ReadPaper Blog
Cosmos 3: Omnimodal World Models for Physical AI
Cosmos 3 presents a family of omnimodal world models for Physical AI that can jointly process and generate language, image, video, audio, and action sequences. The paper addresses the fragmentation of embodied-AI systems into separate perception, simulation, generation, and control models by proposing a unified mixture-of-transformers architecture with flexible input-output configurations. Its reported evaluations, open checkpoints, synthetic datasets, and Cosmos-HumanEval benchmark position omnimodal world models as scalable backbones for embodied agents.
Source: Cosmos 3: Omnimodal World Models for Physical AI

Cosmos 3: One Robot Brain for Many Modalities
The central claim of the paper is that Physical AI needs world models that can both understand and generate across the modalities that embodied agents actually use. Cosmos 3 is introduced as a family of omnimodal world models that jointly handle language, images, video, audio, and action sequences within one unified framework. The paper frames this as more than multimodal perception: the same model family is designed to support generation and prediction, allowing an agent-facing system to reason about observations, plausible futures, and actions. This matters because physical agents operate in environments where visual dynamics, sound, instructions, and motor commands are coupled rather than separable. By using a unified mixture-of-transformers architecture, Cosmos 3 aims to make these coupled signals available to a shared model backbone rather than distributing them across disconnected specialist systems.

Why This Matters for Physical AI
The motivation section argues that current Physical AI pipelines are limited because they often separate understanding models from generative world simulators and action-prediction models. The paper explicitly contrasts Cosmos 3 with vision-language models, video generation models, forward dynamics models, vision-language-action models, and world-action models, treating those categories as partial solutions to one larger embodied-intelligence problem. Its thesis is that understanding depends on anticipating how the world may evolve, while generation depends on structured representations of scenes, dynamics, and agent behavior.

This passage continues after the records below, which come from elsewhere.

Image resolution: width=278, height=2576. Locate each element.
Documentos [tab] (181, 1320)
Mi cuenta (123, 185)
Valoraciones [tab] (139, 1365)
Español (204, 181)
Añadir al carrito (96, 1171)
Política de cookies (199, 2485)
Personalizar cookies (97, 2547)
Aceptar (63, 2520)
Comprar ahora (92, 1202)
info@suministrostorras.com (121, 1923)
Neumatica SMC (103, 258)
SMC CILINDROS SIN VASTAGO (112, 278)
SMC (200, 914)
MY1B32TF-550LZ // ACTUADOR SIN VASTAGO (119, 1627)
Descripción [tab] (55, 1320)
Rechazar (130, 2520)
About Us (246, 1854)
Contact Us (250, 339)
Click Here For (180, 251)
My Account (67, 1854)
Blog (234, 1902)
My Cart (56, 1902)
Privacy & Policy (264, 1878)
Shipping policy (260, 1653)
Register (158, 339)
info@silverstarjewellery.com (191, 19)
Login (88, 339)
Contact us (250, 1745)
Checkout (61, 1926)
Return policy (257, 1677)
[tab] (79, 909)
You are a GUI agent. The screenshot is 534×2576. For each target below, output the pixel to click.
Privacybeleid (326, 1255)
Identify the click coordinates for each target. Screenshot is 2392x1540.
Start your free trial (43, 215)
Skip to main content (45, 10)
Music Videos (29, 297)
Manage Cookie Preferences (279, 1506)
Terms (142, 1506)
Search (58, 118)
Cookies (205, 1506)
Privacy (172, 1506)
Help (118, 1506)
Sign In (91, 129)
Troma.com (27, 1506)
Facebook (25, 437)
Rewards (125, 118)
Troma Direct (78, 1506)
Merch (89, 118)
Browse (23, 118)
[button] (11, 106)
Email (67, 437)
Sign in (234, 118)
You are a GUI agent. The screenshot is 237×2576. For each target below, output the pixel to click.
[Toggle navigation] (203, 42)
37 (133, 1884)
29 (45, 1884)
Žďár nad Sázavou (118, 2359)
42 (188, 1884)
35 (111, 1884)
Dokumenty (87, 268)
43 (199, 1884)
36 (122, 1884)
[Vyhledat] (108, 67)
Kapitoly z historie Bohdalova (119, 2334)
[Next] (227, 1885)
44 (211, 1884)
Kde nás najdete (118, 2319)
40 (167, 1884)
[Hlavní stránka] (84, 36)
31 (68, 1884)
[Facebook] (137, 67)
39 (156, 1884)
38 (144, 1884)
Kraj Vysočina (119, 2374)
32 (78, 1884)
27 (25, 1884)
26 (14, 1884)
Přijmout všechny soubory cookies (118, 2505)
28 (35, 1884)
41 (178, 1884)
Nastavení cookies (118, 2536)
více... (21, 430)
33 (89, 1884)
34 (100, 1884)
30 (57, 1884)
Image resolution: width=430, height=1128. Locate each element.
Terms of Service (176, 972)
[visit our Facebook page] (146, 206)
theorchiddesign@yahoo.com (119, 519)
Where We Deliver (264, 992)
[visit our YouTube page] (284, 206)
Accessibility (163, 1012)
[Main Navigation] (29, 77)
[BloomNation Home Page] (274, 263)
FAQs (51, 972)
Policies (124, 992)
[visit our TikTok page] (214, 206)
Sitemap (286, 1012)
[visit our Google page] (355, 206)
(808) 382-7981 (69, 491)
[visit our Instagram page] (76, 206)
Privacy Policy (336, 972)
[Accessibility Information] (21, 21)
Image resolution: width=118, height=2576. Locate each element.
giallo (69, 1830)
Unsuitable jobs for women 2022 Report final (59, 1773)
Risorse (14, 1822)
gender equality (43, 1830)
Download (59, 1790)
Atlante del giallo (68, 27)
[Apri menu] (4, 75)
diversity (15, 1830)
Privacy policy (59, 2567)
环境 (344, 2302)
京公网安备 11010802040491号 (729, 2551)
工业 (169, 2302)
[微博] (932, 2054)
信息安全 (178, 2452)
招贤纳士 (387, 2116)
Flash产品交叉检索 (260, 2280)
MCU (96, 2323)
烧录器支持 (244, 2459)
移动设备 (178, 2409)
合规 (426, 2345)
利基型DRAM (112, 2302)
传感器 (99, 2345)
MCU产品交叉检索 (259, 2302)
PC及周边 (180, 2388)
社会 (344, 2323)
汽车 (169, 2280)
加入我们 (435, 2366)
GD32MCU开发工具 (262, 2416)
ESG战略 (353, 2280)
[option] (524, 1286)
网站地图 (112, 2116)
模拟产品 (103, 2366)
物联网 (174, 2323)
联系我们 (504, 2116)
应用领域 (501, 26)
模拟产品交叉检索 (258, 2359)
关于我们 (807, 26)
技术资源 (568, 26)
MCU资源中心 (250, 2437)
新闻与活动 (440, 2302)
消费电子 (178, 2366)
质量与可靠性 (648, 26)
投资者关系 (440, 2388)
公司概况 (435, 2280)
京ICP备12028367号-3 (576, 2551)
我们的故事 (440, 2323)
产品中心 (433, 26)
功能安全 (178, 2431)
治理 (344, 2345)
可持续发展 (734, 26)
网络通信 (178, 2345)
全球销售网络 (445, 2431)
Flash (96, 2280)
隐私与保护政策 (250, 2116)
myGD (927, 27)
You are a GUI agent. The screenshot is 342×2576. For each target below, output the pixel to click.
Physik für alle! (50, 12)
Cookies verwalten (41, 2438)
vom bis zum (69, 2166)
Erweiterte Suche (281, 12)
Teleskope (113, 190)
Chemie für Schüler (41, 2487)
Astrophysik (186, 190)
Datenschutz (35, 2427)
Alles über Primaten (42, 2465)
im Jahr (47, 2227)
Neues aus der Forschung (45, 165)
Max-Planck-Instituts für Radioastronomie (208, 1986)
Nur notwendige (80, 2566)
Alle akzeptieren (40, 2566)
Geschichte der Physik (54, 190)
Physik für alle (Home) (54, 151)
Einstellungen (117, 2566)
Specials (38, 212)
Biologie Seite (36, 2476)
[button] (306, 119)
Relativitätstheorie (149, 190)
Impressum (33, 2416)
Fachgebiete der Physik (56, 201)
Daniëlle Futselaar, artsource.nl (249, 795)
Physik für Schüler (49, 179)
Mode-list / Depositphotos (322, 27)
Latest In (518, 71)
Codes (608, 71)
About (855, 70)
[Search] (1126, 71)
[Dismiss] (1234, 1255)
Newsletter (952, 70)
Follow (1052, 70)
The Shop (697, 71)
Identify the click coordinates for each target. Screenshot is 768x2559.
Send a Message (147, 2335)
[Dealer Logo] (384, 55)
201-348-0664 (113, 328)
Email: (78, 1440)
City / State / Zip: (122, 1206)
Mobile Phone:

Cosmos 3 therefore attempts to subsume these roles into a single general-purpose backbone for embodied agents. The implication is that future robot, driving, warehouse, and digital-human systems may benefit from a model that can connect perception, prediction, simulation, and action in one representational space.

How the Trick Works
The technical approach described in the paper centers on a mixture-of-transformers design that supports flexible input-output configurations across modalities. Cosmos 3 includes modality-specific encoders for image and video, audio, and action, then arranges tokens so that the model can condition on one set of modalities and generate another. The architecture section highlights token arrangement, generation mode, a dual-tower layer structure, dual-stream joint attention, and multimodal position embeddings as mechanisms for making heterogeneous signals work inside one transformer family. The paper also discusses position index allocation and absolute temporal modulation, which are important for modalities such as video, audio, and action where ordering and timing shape meaning. This design lets Cosmos 3 act as a reasoner, generator, world simulator, or policy model depending on the requested input-output pattern rather than requiring a separate architecture for each role.

Proof It Works
The paper reports that Cosmos 3 reaches state-of-the-art performance across a diverse suite of understanding and generation tasks, although the supplied excerpt does not provide the detailed scores. Its evaluation section is organized around reasoner evaluation and generator evaluation, with separate attention to image generation, video generation, audio generation, transfer generation, and action generation. The abstract states that post-trained Cosmos 3 models were ranked as the best open-source Text-to-Image and Image-to-Video models by Artificial Analysis at the time of the report. It also states that a Cosmos 3 policy model was ranked as the best policy model by RoboArena at the time the technical report was written. The breadth of these evaluations supports the paper’s argument that omnimodal world models can serve as scalable general-purpose foundations rather than narrow single-task models.

Open Release for Physical AI Builders
A major practical contribution of the paper is the open release of code, model checkpoints, curated synthetic datasets, and evaluation assets for Physical AI research. The release includes Cosmos code and framework repositories, open-weight checkpoints such as Cosmos3-Super, Cosmos3-Nano, Cosmos3-Super-Text2Image, Cosmos3-Super-Image2Video, and Cosmos3-Nano-Policy-DROID. The paper also names several synthetic data resources, including SDG-PhyxSim, SDG-RobotSim, SDG-DriveSim, SDG-SynHuman, and SDG-Warehouse, which target physical interaction, embodied robots, autonomous driving, digital humans, and warehouse operations. Its benchmark release includes Cosmos-HumanEval, also referred to as Cosmos-HUE, for evaluating human-centered omnimodal capabilities. By placing these resources under the Linux Foundation’s OpenMDW-1.1 License, the paper aims to lower the barrier for reproducing, extending, and deploying omnimodal world models in Physical AI.